To win the rematch, Ocasio will have to do more than simply use his boxing skills. Sosa is a pressure fighter and holds the advantage many pressure fighters enjoy that judges often score rounds for the fighter moving forward. Ocasio talked about combating his opponent’s strengths and being fully ready for the rematch.
“Well his pressure I have to neutralize with my speed and footwork. I believe I have more skill than Jason Sosa to neutralize the fight. I’ve fought pressure fighters. George Santiago, Osnel Charles came the whole time and in the boxing gym I had great sparring with pressure. Just ready, I know he’s coming with that mentality, pressure, pressure, pressure, but I have something to neutralize that well.
“That fight with Shakoor, it feels like this fight for Sosa is the same training but multiplied a hundred times.
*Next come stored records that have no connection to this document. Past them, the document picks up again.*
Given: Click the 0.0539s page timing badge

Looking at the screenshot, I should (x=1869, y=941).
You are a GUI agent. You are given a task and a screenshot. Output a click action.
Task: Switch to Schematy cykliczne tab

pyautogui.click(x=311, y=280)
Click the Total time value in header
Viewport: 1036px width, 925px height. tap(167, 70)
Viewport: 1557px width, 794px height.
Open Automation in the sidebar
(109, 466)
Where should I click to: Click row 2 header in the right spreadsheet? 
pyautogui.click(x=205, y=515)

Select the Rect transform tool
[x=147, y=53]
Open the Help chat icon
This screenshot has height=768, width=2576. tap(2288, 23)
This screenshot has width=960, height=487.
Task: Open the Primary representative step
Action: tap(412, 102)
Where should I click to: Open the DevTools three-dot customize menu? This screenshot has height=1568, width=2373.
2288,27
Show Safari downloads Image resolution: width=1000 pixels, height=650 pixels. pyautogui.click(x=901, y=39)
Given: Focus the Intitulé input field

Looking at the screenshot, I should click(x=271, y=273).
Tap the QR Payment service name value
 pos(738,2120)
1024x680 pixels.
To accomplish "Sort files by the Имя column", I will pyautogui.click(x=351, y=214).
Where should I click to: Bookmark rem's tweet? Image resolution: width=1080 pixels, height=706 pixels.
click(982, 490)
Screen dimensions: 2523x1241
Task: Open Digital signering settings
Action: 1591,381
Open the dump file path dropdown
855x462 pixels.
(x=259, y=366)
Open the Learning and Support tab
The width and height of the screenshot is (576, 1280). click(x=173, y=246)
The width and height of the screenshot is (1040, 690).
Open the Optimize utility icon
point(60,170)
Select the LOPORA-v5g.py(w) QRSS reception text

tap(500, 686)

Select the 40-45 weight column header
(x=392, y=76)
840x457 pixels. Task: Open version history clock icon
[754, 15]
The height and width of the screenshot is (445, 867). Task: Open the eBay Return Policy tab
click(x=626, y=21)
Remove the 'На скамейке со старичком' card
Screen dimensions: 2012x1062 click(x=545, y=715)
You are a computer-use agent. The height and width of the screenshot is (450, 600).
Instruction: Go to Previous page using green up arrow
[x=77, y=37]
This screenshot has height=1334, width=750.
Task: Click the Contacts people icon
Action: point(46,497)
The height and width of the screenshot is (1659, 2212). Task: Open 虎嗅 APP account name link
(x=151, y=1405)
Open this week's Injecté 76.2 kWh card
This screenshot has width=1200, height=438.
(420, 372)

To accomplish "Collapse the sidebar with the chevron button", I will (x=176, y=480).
So I’m on that level now where that Shakoor fight, the same mentality I had there is the same mentality I have for this fight April 20.”
Pressure or not, Ocasio knows he needs to win this fight and badly wants to come out on top. He was unable to decisively defeat Sosa in January and now gets the opportunity for immediate redemption.
“Every fighter should have something to prove every fight but this fight is pretty much redemption to show people that I am a better fighter than Sosa even though it was a draw. It gave us both a good opportunity. Redemption, rematch, and showcasing Angel Ocasio’s not a fluke.”
If Ocasio can get past Sosa Friday night he wants to have a bright future. He talks about a desire to be more than just another local Philly fighter and wants to earn everything he can from the sport of boxing. He has begun learning the business as well by doing recruiting for the promotional company that represents him, Makboxing, but for now is mainly focused on achieving the high expectations he sets for his future. It is a future that should be successful in boxing and equally successful in life outside of the ring.
“Ultimately, I want to become a world champion within the next few years. If push comes to shove and that never happens, I want to live a comfortable life. I don’t want to be just another club fighter from Philadelphia that people walk by me and like; he fought a couple fights but didn’t make anything out of it. When I get out boxing I want to have a few houses. I want to live a comfortable life and have something to show for everything that I put into boxing.
“I’m just a normal guy from Philadelphia, man, that just wants to put on a show for the fans. I want to make everything out of boxing; I don’t want to live the average life. I want to live comfortably. I want to succeed in the sport of boxing. Also, boxing has shaped me to be the person that I am outside the ring. I’m just not a fighter. I’m probably the easiest person to ever get along with. I don’t walk around knowing I can fight, picking fights. I graduated with honors out of high school. I could’ve probably went to any college I wanted in the city but I decided to take boxing serious. This is something I want to do long term and make it a career and make the best out of it. Just want to thank everyone out there that supports me and appreciates everything I do.”
- Ocasio had an extra weapon in training this time around to prepare for pressure. Local fighter and fan favorite Victor Vasquez provided plenty of sparring for Angel for his rematch. Vasquez is known for being one of the toughest and most rugged come forward fighters around. Ocasio couldn’t have asked for a better partner to prepare for the pressure fighter Sosa.
- “Victor’s great work. Victor’s very experienced number one. Victor is heavy handed. He has power behind his shots. So Victor’s great work for this fight. Same height, same arm length. I think Victor’s probably a better fighter than Sosa, but everyone will have their own opinions. He gave me a lot of good rounds and my hat goes off to Victor for the help he gave me for this fight.”
- The ten fight card from the National Guard Armory titled Philly Barn Burner Three begins at 7:30pm Friday night. The Boxing Tribune will be live at ringside and will have full coverage of all fights shortly afterwards.